Was ihn jetzt äußerst erstaunte: Dieses angenehme, wenn auch lästige Gefühl war gestern noch nicht vorhanden gewesen – zumindest nicht bewusst. Umso schlimmer traf ihn jetzt die volle Breitseite ähnlich einer riesigen Keule, als er erkannte: Er, Bruno Steiger, der unverstandene Komiker, der Frauenverächter, der einsame Wolf – ausgerechnet er! Er, der Idiot, der alternde Dackel, hatte sich verliebt – ohne es zu merken ...

Schließlich setzte er sich langsam in Bewegung, versuchte, so lässig wie möglich zu schlendern und tat, als würde er sie nicht sehen. Als er noch etwa fünf Meter von der Bank entfernt war, winkte sie ihm zu.

„Hallo Bruno!“
Er ging auf sie zu, spielte den Überraschten, versuchte ein Lächeln und während er ihr die Hand schüttelte, meinte er: „Na, so ein Zufall! Dass ich Sie so schnell wieder treffen würde, hätte ich nie gedacht.“
„Heute keine Bibel dabei?“, fragte sie und grinste.
„Wie? Äh – nein. Sollte ich?“
„Wegen mir nicht – aber steht Ihnen gut.“
„Man sollte es nicht übertreiben“, antwortete er etwas schüchtern. „Darf ich mich zu Ihnen setzen?“
„Ich bitte darum.“
„Soviel lese ich eigentlich gar nicht, wissen Sie. Und das bisschen, das ich lese, schreibe ich mir selbst.“ Er setzte sich neben sie und grinste.

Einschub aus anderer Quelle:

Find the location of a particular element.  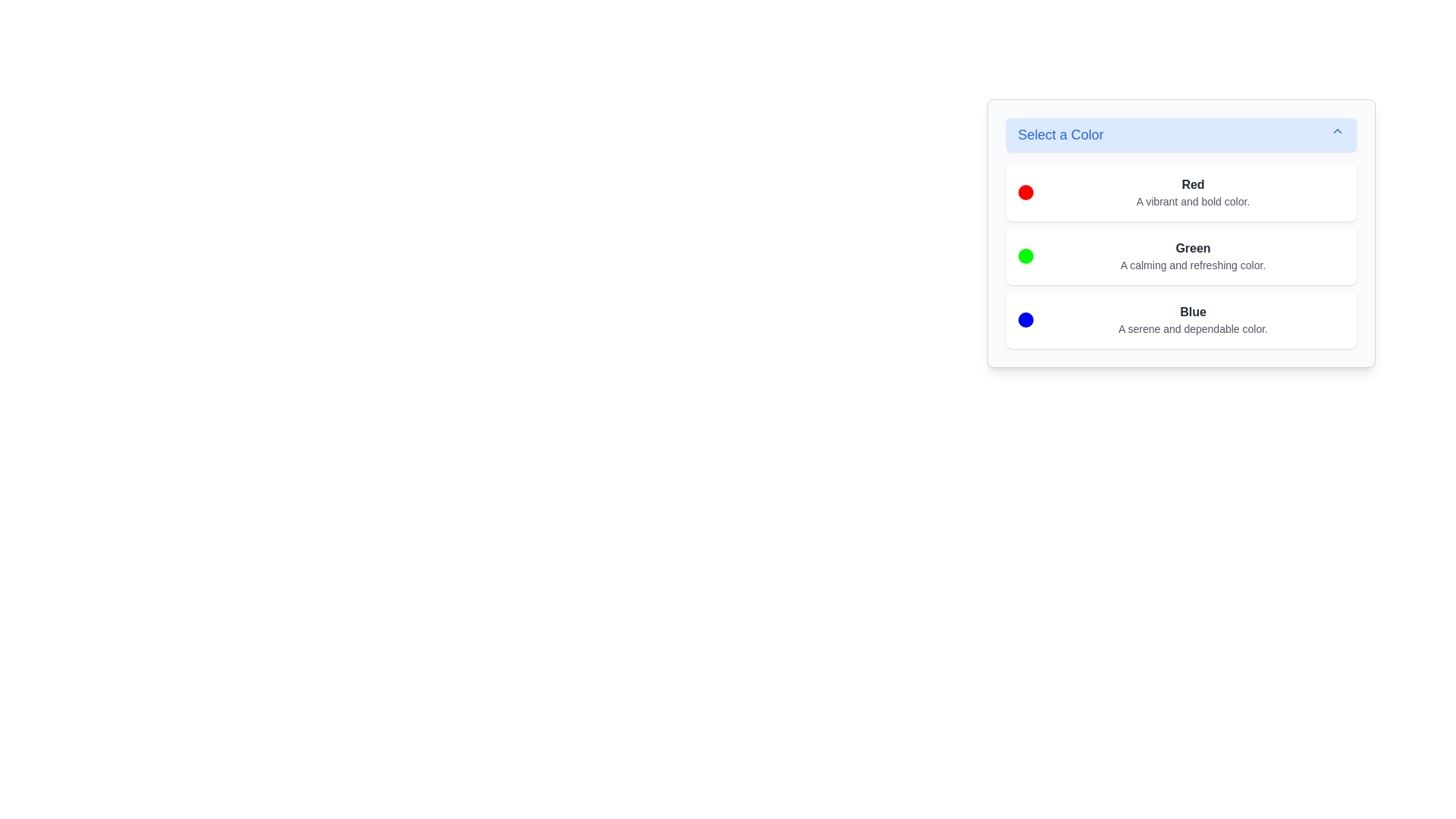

Sarah lachte. „Wenn man das kann – prima!“ Eine kurze Pause entstand, dann meinte sie unvermittelt: „Mit Ihnen kann man sich sehr gut unterhalten.“
„Wenn das ein Kompliment gewesen sein sollte, dann vielen Dank. Ich gebe es umgehend zurück.“
„Über vieles, was Sie mir gestern erzählten, habe ich mir so meine Gedanken gemacht.“
„Wirklich?“
„Ja. Wirklich.“
„Und was ist dabei heraus gekommen?“, wollte Bruno wissen.
„Dass man sich nicht so viele Gedanken machen sollte“, antwortete sie ausweichend und lachte.
„Oh – da liegen Sie falsch. Gedanken sind gut, wenn es die richtigen sind, glaube ich.“
„Und was sind Ihrer Meinung nach richtige Gedanken?“
„Positive, aufbauende - zumindest wird es immer behauptet.“
„Manchmal sehr schwierig.“
„Was?“
„Positive Gedanken zu hegen. Besonders dann, wenn es einem nicht sonderlich gut geht und ständig das Gefühl vorhanden ist, von den Problemen des Alltags überrollt zu werden. Dazu kommt, dass ich mich völlig unausgelastet fühle“, sagte sie leise.
„Das kenne ich.“
„Ich bin jetzt knapp über vierzig – und habe oft das Gefühl, ich werde nicht mehr gebraucht, gehöre zum alten Eisen. Wenn ich Karsten nicht hätte ...“
„Also werden Sie doch gebraucht – und zwar dringend“, erwiderte Bruno und lächelte sie an.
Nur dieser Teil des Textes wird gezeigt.